Constituency staff who run the offices of B.C. New Democrat MLAs have voted to strike, after a year of failed negotiations with politicians on a new collective agreement.
The constituency assistants voted 94 per cent in favour of striking in a vote last week, setting up the potential that the community offices of 57 NDP MLAs, including 12 on Vancouver Island, could soon fall behind picket lines.
“We have reached impasse that has led to the bargaining unit constituency assistants taking a strike vote, and we received a very strong strike mandate from those members,” said Stephanie Smith, president of the B.C. General Employees’ Union, which represents the assistants.
“It shows that they are incredibly unified and wiling to do what is necessary to see a collective agreement that addresses those outstanding issues for them.”
There are more than 173 constituency assistants in NDP MLA offices. The same jobs in BC Green and Liberal MLA community offices are not unionized.
Key issues during negotiations involved health and safety of staff when MLA offices are protested or occupied by protesters, mental health supports and severance.
But the main sticking point has been wages. NDP constituency assistants are currently paid between $26.55 an hour and $31.47 an hour, depending on experience.
They want an eight to 16 per cent increase to bring them into line with the salaries of B.C. NDP caucus staff at the legislature as well as federal NDP MP constituency staff, said Smith.
The pay increase would also acknowledge the evolving role of the constituency assistant as a vital link between the public and government services during the recent COVID-19 health crisis and the ongoing wildfire emergency, said Smith.
“It really is about having wages and kind of the recognition that is commensurate with the responsibility and job duties,” she said.
“They truly are the anchor for government constituencies.
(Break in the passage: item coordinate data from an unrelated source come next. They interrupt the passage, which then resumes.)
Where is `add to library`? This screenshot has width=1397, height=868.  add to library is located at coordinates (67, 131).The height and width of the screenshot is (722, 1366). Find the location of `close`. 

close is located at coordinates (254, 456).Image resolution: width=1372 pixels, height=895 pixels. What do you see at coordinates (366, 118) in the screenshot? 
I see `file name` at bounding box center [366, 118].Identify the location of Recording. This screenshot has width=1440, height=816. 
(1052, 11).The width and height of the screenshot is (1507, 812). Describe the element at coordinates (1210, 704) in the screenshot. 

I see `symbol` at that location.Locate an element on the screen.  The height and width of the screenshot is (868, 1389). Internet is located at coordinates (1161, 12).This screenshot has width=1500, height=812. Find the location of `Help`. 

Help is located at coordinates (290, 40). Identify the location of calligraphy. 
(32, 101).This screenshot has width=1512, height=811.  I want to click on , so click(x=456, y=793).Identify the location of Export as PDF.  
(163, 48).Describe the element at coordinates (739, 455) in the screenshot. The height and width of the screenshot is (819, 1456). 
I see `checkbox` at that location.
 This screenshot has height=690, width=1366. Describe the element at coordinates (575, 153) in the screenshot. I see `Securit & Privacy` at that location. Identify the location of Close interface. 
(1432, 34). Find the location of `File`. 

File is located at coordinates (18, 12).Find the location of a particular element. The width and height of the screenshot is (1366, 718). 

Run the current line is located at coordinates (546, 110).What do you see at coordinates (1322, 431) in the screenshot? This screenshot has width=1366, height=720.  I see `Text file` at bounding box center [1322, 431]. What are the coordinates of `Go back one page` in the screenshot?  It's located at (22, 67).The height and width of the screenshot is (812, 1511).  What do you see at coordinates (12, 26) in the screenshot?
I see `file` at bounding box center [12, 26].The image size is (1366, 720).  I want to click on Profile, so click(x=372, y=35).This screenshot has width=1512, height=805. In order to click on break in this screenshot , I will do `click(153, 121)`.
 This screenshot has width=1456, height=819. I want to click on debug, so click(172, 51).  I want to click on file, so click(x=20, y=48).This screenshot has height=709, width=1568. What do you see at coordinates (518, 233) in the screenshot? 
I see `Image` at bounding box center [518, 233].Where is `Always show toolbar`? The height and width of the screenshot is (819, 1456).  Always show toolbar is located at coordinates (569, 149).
And without their work it would be really hard to imagine how citizens would connect with government in a really meaningful way.”
The employer in the dispute is the NDP MLAs, who each receive $145,900 annually from the legislature to pay staff, run their offices and advertise in their communities.
They say they can’t afford such a large wage increase, and are offering the same “sustainable services” bargaining mandate settlement that the rest of the public sector unions signed after 2019, which amounts to roughly a two per cent salary increase per year.
“We’re pretty disappointed that we’re here and so far apart after quite a long time of negotiating,” said Roseanne Moran, executive director of the B.C. NDP caucus and spokesperson on the negotiations.
The MLAs asked the Labour Relations Board for mediation, which is set to begin July 15.
If it fails, constituency assistants are only required to give 72 hours notice before a strike.
“We’re going to put our energy into trying to make mediation successful,” said Moran.